The HerdHover project is a collaboration with Dr. Blair Costelloe and others in the Department of Collective Behaviour. Blair’s initial hope was to recreate the overhead mounted camera views used for years to study fish schools in white tanks in the lab with hovering drones filming herds of animals in the unconfined wild. Most of my Ph.D. has been devoted to making this dream a reality as the technical lead of the project.


Studying collective behavior is hard because there are lots of individuals interacting and influencing each other at the same time. To truly understand the dynamics of a group one must know what all individuals are doing at all times. Traditional methods of studying animal behavior are intractable because one human cannot meaningfully watch 50 fish at the same time, for example, and say how every individual is influencing every other. Therefore, behavior must be well quantified, and, if it is to be widely usable, the process must be automated.
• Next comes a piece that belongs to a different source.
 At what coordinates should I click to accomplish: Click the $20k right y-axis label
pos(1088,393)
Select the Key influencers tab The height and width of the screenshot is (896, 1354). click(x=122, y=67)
Tools for automatically quantifying the behavior of animal groups in the lab have existed for many years. With full control over the experimental environment it is possible to make easy conditions for tracking and describing all individuals over long periods of time. Animals, however, did not evolve in the lab and a one meter by one meter empty box only approximates nature in the coarsest sense.

To truly understand how animal groups have evolved to behave in both their social and surrounding environments one must study them in nature. That is the goal of the HerdHover project.

In the Field

While the tools we have developed are widely applicable, currently the project focuses on the study of two species of zebra in Laikipia County, Kenya. We use off the shelf DJI phantom drones to film various herds of ungulates while flying at a height of around 80 meters. We use a relay of multiple drones to extend the length of observations beyond the battery life of a single drone. Before the first drone comes home the next drones is already hovering above and filming the same scene. In this way we can film a group for arbitrarily long periods of time. Unlike with fixed cameras, it is easy for us to follow a herd as they moves over the landscape. With these simple field techniques we can be recording a group within five minutes of first seeing it.

In addition to filming the groups, we also use a senseFly eBee fixed wing drone to create very detailed (1 pixel ~ a few centimeters) 3D map of the actual landscape that these groups are observed in.

From Videos to Data

Understanding the Challenge

The videos we bring back from the field are far from usable data. As noted above, human brains struggle understanding even a ten-individual complex system in real time so just watching the videos over and over again is unhelpful. Features of the videos must be extracted and quantified so that computational tools can be used to aid analysis. A challenge, however, is that quantifying even simply the position of every individual in a group in a single forty-five minute video (30fps) of twenty individuals will have over 1.6 million location points. If one tried to process this video by hand at even the aggressive pace of one second per click it would take three tedious months of work. That time only grows as more features are tracked. To be tractable, this data must extracted automatically.

Even if tracking were easy, however, knowing where an animal is in a video is very different from knowing where it actually was on the ground. One complication is that both the drone and the animals are moving at the same time. Another complication is that the landscape the animals live on has a lot of local variation in elevation. So, even once we know where all individuals in a video are, if they all move to the left, did they really all move to the left? or did the drone just move to the right? Are the individuals that are farther apart on the left side of the frame really farther apart than the animals on the right side of the frame? or are they just on a hill and the ground on the left is closer to the drone camera than the ground on the right? From just looking at points moving on the screen one can’t say. This means after tracking what we care about in the videos, we also needed to find a way to map pixels in video space to latitude/longitude points in the real environment.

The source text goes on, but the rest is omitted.